Mounted at /content/drive


In [2]:
#@title 2. Configure Your Video Folder and Chunking Settings
import os
from pathlib import Path

#@markdown ---
#@markdown ### 📁 **Target Folder Path**
#@markdown Enter the path to the folder inside your Google Drive that contains the videos you want to chunk.
DRIVE_FOLDER_PATH = "My Drive/final_review_FMCG" #@param {type:"string"}

#@markdown ---
#@markdown ### ⚙️ **Chunking Rules**
#@markdown Define the rules for splitting your videos.
MAX_DURATION_BEFORE_CHUNKING_SECONDS = 31 #@param {type:"number"}
CHUNK_DURATION_SECONDS = 15 #@param {type:"number"}


#@markdown ---
#@markdown ### 🚀 **Performance Settings**
#@markdown `MAX_WORKERS` controls how many videos are processed at the same time.
MAX_WORKERS = 8 #@param {type:"slider", min:1, max:16, step:1}


# --- Don't edit below this line ---
if "My Drive" in DRIVE_FOLDER_PATH:
    base_gdrive_path = "/content/drive/My Drive/"
    relative_path = DRIVE_FOLDER_PATH.split("My Drive/", 1)[1]
    TARGET_DIR = Path(base_gdrive_path) / relative_path
else:
    TARGET_DIR = Path("/content/drive") / DRIVE_FOLDER_PATH

print(f"✅ Configuration Loaded:")
print(f"   - Target Directory: {TARGET_DIR}")
if not TARGET_DIR.is_dir():
    print(f"   - ❌ ERROR: The specified directory does not exist. Please check the path.")
else:
    print(f"   - ✅ Directory found.")
print(f"   - Splitting videos longer than: {MAX_DURATION_BEFORE_CHUNKING_SECONDS} seconds")
print(f"   - Creating chunks of: {CHUNK_DURATION_SECONDS} seconds each")
print(f"   - Parallel Workers: {MAX_WORKERS}")

✅ Configuration Loaded:
   - Target Directory: /content/drive/My Drive/final_review_FMCG
   - ✅ Directory found.
   - Splitting videos longer than: 31 seconds
   - Creating chunks of: 15 seconds each
   - Parallel Workers: 8


In [3]:
#@title 3. Run the Batch Video Chunker
import subprocess
import json
import math
from pathlib import Path
import os
import concurrent.futures

def get_video_duration(video_path: Path) -> float:
    """
    Gets the duration of a video file in seconds using ffprobe.
    This is faster and more reliable than using OpenCV for just getting metadata.
    """
    command = [
        'ffprobe',
        '-v', 'error',
        '-select_streams', 'v:0',
        '-show_entries', 'format=duration',
        '-of', 'default=noprint_wrappers=1:nokey=1',
        str(video_path)
    ]
    try:
        result = subprocess.run(command, capture_output=True, text=True, check=True)
        return float(result.stdout.strip())
    except (subprocess.CalledProcessError, FileNotFoundError, ValueError) as e:
        print(f"   - [Error] Could not get duration for {video_path.name}: {e}")
        return 0.0

def chunk_and_replace_video(video_path: Path):
    """
    Processes a single long video file: chunks it and then deletes the original.
    """
    thread_name = f"Worker for {video_path.name}"
    print(f"[{thread_name}] Starting job.")

    try:
        duration = get_video_duration(video_path)
        if duration <= MAX_DURATION_BEFORE_CHUNKING_SECONDS:
            print(f"[{thread_name}] Skipping: Duration ({duration:.2f}s) is not over the threshold.")
            return

        print(f"   - [{thread_name}] Found long video (Duration: {duration:.2f}s). Preparing to chunk...")

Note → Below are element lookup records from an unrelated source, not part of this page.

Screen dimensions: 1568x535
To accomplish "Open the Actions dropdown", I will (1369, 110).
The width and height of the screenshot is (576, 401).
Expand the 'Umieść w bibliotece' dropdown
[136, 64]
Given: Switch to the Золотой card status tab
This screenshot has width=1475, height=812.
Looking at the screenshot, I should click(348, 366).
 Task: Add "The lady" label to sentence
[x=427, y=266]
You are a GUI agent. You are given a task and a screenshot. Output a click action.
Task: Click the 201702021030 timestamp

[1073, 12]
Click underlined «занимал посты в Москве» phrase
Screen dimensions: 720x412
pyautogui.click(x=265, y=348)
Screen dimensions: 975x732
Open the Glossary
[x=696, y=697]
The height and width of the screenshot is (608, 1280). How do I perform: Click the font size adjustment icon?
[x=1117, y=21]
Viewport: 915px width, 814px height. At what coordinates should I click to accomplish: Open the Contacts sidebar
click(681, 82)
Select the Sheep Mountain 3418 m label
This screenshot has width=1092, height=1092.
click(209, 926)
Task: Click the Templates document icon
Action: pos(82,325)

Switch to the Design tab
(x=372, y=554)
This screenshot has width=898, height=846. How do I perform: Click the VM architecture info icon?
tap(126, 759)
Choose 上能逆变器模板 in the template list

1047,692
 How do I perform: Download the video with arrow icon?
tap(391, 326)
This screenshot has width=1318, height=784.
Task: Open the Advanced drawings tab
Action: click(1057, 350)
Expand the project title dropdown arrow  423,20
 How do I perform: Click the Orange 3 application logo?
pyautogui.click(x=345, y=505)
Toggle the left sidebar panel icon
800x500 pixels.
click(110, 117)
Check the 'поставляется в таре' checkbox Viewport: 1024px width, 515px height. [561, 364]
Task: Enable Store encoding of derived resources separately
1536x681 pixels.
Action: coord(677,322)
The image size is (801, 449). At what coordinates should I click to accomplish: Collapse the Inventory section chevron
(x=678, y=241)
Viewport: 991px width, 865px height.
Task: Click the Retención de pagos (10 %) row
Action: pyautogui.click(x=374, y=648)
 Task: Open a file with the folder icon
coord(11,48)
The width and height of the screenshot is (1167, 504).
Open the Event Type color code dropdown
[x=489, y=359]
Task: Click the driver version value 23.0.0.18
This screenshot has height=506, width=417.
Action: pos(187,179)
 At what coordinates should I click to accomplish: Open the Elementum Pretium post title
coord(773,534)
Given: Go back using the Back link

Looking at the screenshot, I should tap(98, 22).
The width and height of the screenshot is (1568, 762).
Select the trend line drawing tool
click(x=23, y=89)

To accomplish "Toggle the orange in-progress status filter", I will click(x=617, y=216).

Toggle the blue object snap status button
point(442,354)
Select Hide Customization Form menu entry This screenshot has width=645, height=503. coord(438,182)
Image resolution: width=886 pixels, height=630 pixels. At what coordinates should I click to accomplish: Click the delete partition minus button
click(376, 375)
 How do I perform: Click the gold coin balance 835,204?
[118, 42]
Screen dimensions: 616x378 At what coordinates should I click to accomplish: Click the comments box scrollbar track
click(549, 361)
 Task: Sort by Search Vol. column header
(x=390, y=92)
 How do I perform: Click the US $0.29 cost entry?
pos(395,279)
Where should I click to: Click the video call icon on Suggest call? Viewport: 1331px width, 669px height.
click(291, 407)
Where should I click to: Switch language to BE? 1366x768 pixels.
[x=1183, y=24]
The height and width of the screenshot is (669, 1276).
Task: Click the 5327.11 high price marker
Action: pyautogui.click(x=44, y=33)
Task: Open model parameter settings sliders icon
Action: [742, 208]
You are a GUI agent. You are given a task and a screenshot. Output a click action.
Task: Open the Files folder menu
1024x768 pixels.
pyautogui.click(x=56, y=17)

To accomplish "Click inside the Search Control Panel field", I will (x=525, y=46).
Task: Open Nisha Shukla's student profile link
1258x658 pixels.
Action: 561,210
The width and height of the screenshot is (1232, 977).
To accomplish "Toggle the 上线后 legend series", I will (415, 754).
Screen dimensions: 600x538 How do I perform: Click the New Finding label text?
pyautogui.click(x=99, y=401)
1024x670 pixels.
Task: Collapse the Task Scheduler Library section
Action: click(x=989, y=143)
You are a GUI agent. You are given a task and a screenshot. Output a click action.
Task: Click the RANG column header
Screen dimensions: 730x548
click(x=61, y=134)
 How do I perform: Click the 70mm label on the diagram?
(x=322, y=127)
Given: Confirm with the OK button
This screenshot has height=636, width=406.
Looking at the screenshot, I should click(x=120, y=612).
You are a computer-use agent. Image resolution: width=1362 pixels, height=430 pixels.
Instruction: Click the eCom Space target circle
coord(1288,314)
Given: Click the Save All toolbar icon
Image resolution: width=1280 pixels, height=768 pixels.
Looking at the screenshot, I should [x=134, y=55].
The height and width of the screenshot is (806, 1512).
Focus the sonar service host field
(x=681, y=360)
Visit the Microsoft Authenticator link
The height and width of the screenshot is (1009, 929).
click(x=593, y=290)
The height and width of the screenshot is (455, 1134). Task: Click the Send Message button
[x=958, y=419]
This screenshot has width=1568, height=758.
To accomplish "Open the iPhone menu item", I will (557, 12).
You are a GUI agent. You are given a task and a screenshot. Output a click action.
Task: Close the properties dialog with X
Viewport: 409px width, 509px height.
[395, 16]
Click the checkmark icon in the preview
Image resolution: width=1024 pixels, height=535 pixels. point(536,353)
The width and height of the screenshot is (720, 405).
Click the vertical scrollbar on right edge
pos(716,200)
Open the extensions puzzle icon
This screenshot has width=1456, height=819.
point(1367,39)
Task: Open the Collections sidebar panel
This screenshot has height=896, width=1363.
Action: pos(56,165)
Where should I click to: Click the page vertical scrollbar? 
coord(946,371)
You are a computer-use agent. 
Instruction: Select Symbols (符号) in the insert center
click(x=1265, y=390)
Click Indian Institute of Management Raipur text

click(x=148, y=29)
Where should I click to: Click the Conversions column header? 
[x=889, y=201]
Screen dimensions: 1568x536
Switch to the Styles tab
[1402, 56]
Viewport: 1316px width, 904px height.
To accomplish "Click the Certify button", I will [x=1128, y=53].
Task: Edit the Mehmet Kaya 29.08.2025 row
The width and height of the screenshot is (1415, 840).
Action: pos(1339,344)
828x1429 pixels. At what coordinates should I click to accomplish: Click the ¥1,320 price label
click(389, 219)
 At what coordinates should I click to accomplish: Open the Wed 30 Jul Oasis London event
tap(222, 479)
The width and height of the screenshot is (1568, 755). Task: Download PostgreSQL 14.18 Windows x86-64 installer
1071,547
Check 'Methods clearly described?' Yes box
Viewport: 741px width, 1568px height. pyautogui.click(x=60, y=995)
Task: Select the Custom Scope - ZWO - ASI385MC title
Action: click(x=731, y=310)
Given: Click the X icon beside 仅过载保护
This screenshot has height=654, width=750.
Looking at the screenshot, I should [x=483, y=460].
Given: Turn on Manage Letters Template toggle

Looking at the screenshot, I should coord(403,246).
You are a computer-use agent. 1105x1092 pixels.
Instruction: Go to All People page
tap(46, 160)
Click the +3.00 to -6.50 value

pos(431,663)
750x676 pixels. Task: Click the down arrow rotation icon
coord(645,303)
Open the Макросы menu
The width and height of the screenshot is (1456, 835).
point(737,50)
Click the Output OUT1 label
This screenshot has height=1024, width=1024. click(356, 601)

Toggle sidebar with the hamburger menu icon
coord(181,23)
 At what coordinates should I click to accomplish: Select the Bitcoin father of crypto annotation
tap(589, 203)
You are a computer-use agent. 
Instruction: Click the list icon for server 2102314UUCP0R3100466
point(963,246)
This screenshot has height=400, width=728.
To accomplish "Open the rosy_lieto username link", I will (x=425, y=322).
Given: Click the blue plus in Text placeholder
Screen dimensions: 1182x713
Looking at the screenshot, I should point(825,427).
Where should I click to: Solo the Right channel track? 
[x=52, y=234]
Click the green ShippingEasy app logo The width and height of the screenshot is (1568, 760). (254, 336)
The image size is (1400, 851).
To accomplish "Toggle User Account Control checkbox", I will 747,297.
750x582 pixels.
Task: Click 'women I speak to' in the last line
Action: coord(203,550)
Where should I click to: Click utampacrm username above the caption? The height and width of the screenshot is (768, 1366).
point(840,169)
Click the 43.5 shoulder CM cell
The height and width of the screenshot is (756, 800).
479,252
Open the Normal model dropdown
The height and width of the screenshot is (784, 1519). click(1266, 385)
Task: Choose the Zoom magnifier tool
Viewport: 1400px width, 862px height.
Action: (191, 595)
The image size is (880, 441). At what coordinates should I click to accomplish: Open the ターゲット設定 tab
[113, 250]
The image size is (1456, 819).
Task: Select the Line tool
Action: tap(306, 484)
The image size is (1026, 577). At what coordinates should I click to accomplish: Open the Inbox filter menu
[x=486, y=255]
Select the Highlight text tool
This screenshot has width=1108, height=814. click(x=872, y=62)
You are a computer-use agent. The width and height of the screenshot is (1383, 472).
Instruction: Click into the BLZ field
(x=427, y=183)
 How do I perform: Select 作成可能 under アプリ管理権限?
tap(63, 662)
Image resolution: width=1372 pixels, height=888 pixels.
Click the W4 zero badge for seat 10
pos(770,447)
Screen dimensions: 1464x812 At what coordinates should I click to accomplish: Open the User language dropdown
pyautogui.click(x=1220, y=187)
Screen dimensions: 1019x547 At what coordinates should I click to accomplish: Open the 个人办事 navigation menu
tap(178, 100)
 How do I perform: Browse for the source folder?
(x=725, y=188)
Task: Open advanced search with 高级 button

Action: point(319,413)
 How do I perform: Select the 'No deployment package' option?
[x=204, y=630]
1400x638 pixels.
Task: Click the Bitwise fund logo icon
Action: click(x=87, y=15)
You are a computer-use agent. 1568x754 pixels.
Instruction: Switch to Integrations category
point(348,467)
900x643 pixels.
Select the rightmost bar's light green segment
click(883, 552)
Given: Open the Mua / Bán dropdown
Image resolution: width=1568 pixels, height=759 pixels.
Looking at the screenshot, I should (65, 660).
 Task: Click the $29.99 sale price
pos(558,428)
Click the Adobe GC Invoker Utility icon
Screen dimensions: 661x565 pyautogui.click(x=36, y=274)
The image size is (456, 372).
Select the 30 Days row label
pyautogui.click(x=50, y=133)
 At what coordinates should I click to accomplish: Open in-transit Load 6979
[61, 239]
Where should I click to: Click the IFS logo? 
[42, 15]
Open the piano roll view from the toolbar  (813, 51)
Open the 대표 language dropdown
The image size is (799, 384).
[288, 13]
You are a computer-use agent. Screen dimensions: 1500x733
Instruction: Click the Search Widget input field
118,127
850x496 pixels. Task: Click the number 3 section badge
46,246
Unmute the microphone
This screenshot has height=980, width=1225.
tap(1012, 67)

        num_chunks = math.ceil(duration / CHUNK_DURATION_SECONDS)
        created_chunks = []
        all_chunks_successful = True

        for i in range(num_chunks):
            start_time = i * CHUNK_DURATION_SECONDS
            output_filename = video_path.with_name(f"{video_path.stem}_chunk_{i+1:03d}{video_path.suffix}")

            # Using "-c copy" is crucial for speed. It avoids re-encoding.
            command = [
                'ffmpeg',
                '-y',  # Overwrite output files without asking
                '-i', str(video_path),
                '-ss', str(start_time),
                '-t', str(CHUNK_DURATION_SECONDS),
                '-c', 'copy', # Perform a stream copy (no re-encoding)
                str(output_filename)
            ]

            print(f"     - [{thread_name}] Creating chunk {i+1}/{num_chunks}...")
            result = subprocess.run(command, capture_output=True, text=True, check=False)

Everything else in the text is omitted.